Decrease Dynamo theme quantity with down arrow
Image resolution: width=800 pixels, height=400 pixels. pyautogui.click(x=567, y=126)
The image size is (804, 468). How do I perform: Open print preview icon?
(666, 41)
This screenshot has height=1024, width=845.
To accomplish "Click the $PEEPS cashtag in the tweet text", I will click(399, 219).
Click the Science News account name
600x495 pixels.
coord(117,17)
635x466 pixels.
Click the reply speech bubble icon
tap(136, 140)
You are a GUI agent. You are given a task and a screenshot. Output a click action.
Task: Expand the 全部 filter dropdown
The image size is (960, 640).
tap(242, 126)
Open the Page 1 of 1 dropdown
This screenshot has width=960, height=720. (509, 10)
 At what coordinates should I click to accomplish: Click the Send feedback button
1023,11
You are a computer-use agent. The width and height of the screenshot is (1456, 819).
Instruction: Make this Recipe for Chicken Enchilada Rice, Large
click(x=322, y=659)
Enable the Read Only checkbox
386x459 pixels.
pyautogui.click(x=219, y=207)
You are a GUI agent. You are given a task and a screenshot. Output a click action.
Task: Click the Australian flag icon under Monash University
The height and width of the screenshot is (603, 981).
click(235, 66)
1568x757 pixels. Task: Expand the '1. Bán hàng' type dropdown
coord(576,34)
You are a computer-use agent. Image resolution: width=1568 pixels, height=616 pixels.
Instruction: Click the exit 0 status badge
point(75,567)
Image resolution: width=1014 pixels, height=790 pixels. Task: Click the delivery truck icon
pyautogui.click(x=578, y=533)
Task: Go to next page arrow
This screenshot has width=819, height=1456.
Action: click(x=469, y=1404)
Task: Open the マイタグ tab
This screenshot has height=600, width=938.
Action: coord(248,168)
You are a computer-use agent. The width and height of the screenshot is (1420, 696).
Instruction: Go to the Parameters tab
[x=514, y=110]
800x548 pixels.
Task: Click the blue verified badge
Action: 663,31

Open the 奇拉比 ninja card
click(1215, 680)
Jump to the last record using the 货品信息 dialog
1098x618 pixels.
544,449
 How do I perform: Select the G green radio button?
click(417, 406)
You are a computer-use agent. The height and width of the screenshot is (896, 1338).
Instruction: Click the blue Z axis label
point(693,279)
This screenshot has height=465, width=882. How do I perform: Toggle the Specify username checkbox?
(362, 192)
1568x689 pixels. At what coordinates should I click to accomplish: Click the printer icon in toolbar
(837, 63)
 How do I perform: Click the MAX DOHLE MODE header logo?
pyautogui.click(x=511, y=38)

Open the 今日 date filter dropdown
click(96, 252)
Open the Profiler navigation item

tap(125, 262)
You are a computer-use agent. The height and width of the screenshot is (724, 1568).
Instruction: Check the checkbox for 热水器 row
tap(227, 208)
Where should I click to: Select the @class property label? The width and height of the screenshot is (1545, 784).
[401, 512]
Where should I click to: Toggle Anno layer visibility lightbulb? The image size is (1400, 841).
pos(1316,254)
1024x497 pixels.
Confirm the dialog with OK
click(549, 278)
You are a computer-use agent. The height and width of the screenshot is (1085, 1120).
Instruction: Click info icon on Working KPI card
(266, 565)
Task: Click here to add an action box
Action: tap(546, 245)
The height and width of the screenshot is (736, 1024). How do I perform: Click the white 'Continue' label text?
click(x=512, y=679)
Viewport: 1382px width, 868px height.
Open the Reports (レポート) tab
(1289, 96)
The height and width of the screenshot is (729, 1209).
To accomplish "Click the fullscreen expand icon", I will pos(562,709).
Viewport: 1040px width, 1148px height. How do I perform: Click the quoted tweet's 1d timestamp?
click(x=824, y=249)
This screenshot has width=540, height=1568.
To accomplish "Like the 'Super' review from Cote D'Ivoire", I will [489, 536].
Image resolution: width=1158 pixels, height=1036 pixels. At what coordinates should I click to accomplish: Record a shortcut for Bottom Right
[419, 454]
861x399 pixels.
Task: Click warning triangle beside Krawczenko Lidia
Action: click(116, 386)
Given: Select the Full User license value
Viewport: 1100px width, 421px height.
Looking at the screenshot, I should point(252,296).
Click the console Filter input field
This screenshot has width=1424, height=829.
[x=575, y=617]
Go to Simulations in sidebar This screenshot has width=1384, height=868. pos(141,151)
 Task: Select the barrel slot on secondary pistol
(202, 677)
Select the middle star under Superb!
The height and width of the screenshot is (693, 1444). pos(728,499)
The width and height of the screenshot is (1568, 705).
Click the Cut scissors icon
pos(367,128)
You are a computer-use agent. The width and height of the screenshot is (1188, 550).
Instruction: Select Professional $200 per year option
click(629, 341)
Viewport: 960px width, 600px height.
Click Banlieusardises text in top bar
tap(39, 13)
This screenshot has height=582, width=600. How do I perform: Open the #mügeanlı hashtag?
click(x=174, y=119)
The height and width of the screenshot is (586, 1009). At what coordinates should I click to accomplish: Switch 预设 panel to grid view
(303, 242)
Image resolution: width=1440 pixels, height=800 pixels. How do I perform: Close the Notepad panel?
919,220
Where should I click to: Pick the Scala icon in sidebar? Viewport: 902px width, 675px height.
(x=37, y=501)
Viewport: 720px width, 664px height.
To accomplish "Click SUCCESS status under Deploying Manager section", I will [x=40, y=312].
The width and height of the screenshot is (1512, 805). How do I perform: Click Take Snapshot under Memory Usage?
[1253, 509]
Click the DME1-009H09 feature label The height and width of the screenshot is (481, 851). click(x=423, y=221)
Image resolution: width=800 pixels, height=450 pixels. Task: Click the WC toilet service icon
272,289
———
§ **Goal of the exercise**: Give the records above again in full, keeping every character unchanged.

§ **Answer space**:
Decrease Dynamo theme quantity with down arrow
Image resolution: width=800 pixels, height=400 pixels. pyautogui.click(x=567, y=126)
The image size is (804, 468). How do I perform: Open print preview icon?
(666, 41)
This screenshot has height=1024, width=845.
To accomplish "Click the $PEEPS cashtag in the tweet text", I will click(399, 219).
Click the Science News account name
600x495 pixels.
coord(117,17)
635x466 pixels.
Click the reply speech bubble icon
tap(136, 140)
You are a GUI agent. You are given a task and a screenshot. Output a click action.
Task: Expand the 全部 filter dropdown
The image size is (960, 640).
tap(242, 126)
Open the Page 1 of 1 dropdown
This screenshot has width=960, height=720. (509, 10)
 At what coordinates should I click to accomplish: Click the Send feedback button
1023,11
You are a computer-use agent. The width and height of the screenshot is (1456, 819).
Instruction: Make this Recipe for Chicken Enchilada Rice, Large
click(x=322, y=659)
Enable the Read Only checkbox
386x459 pixels.
pyautogui.click(x=219, y=207)
You are a GUI agent. You are given a task and a screenshot. Output a click action.
Task: Click the Australian flag icon under Monash University
The height and width of the screenshot is (603, 981).
click(235, 66)
1568x757 pixels. Task: Expand the '1. Bán hàng' type dropdown
coord(576,34)
You are a computer-use agent. Image resolution: width=1568 pixels, height=616 pixels.
Instruction: Click the exit 0 status badge
point(75,567)
Image resolution: width=1014 pixels, height=790 pixels. Task: Click the delivery truck icon
pyautogui.click(x=578, y=533)
Task: Go to next page arrow
This screenshot has width=819, height=1456.
Action: click(x=469, y=1404)
Task: Open the マイタグ tab
This screenshot has height=600, width=938.
Action: coord(248,168)
You are a computer-use agent. The width and height of the screenshot is (1420, 696).
Instruction: Go to the Parameters tab
[x=514, y=110]
800x548 pixels.
Task: Click the blue verified badge
Action: 663,31

Open the 奇拉比 ninja card
click(1215, 680)
Jump to the last record using the 货品信息 dialog
1098x618 pixels.
544,449
 How do I perform: Select the G green radio button?
click(417, 406)
You are a computer-use agent. The height and width of the screenshot is (896, 1338).
Instruction: Click the blue Z axis label
point(693,279)
This screenshot has height=465, width=882. How do I perform: Toggle the Specify username checkbox?
(362, 192)
1568x689 pixels. At what coordinates should I click to accomplish: Click the printer icon in toolbar
(837, 63)
 How do I perform: Click the MAX DOHLE MODE header logo?
pyautogui.click(x=511, y=38)

Open the 今日 date filter dropdown
click(96, 252)
Open the Profiler navigation item

tap(125, 262)
You are a computer-use agent. The height and width of the screenshot is (724, 1568).
Instruction: Check the checkbox for 热水器 row
tap(227, 208)
Where should I click to: Select the @class property label? The width and height of the screenshot is (1545, 784).
[401, 512]
Where should I click to: Toggle Anno layer visibility lightbulb? The image size is (1400, 841).
pos(1316,254)
1024x497 pixels.
Confirm the dialog with OK
click(549, 278)
You are a computer-use agent. The height and width of the screenshot is (1085, 1120).
Instruction: Click info icon on Working KPI card
(266, 565)
Task: Click here to add an action box
Action: tap(546, 245)
The height and width of the screenshot is (736, 1024). How do I perform: Click the white 'Continue' label text?
click(x=512, y=679)
Viewport: 1382px width, 868px height.
Open the Reports (レポート) tab
(1289, 96)
The height and width of the screenshot is (729, 1209).
To accomplish "Click the fullscreen expand icon", I will pos(562,709).
Viewport: 1040px width, 1148px height. How do I perform: Click the quoted tweet's 1d timestamp?
click(x=824, y=249)
This screenshot has width=540, height=1568.
To accomplish "Like the 'Super' review from Cote D'Ivoire", I will [489, 536].
Image resolution: width=1158 pixels, height=1036 pixels. At what coordinates should I click to accomplish: Record a shortcut for Bottom Right
[419, 454]
861x399 pixels.
Task: Click warning triangle beside Krawczenko Lidia
Action: click(116, 386)
Given: Select the Full User license value
Viewport: 1100px width, 421px height.
Looking at the screenshot, I should point(252,296).
Click the console Filter input field
This screenshot has width=1424, height=829.
[x=575, y=617]
Go to Simulations in sidebar This screenshot has width=1384, height=868. pos(141,151)
 Task: Select the barrel slot on secondary pistol
(202, 677)
Select the middle star under Superb!
The height and width of the screenshot is (693, 1444). pos(728,499)
The width and height of the screenshot is (1568, 705).
Click the Cut scissors icon
pos(367,128)
You are a computer-use agent. The width and height of the screenshot is (1188, 550).
Instruction: Select Professional $200 per year option
click(629, 341)
Viewport: 960px width, 600px height.
Click Banlieusardises text in top bar
tap(39, 13)
This screenshot has height=582, width=600. How do I perform: Open the #mügeanlı hashtag?
click(x=174, y=119)
The height and width of the screenshot is (586, 1009). At what coordinates should I click to accomplish: Switch 预设 panel to grid view
(303, 242)
Image resolution: width=1440 pixels, height=800 pixels. How do I perform: Close the Notepad panel?
919,220
Where should I click to: Pick the Scala icon in sidebar? Viewport: 902px width, 675px height.
(x=37, y=501)
Viewport: 720px width, 664px height.
To accomplish "Click SUCCESS status under Deploying Manager section", I will [x=40, y=312].
The width and height of the screenshot is (1512, 805). How do I perform: Click Take Snapshot under Memory Usage?
[1253, 509]
Click the DME1-009H09 feature label The height and width of the screenshot is (481, 851). click(x=423, y=221)
Image resolution: width=800 pixels, height=450 pixels. Task: Click the WC toilet service icon
272,289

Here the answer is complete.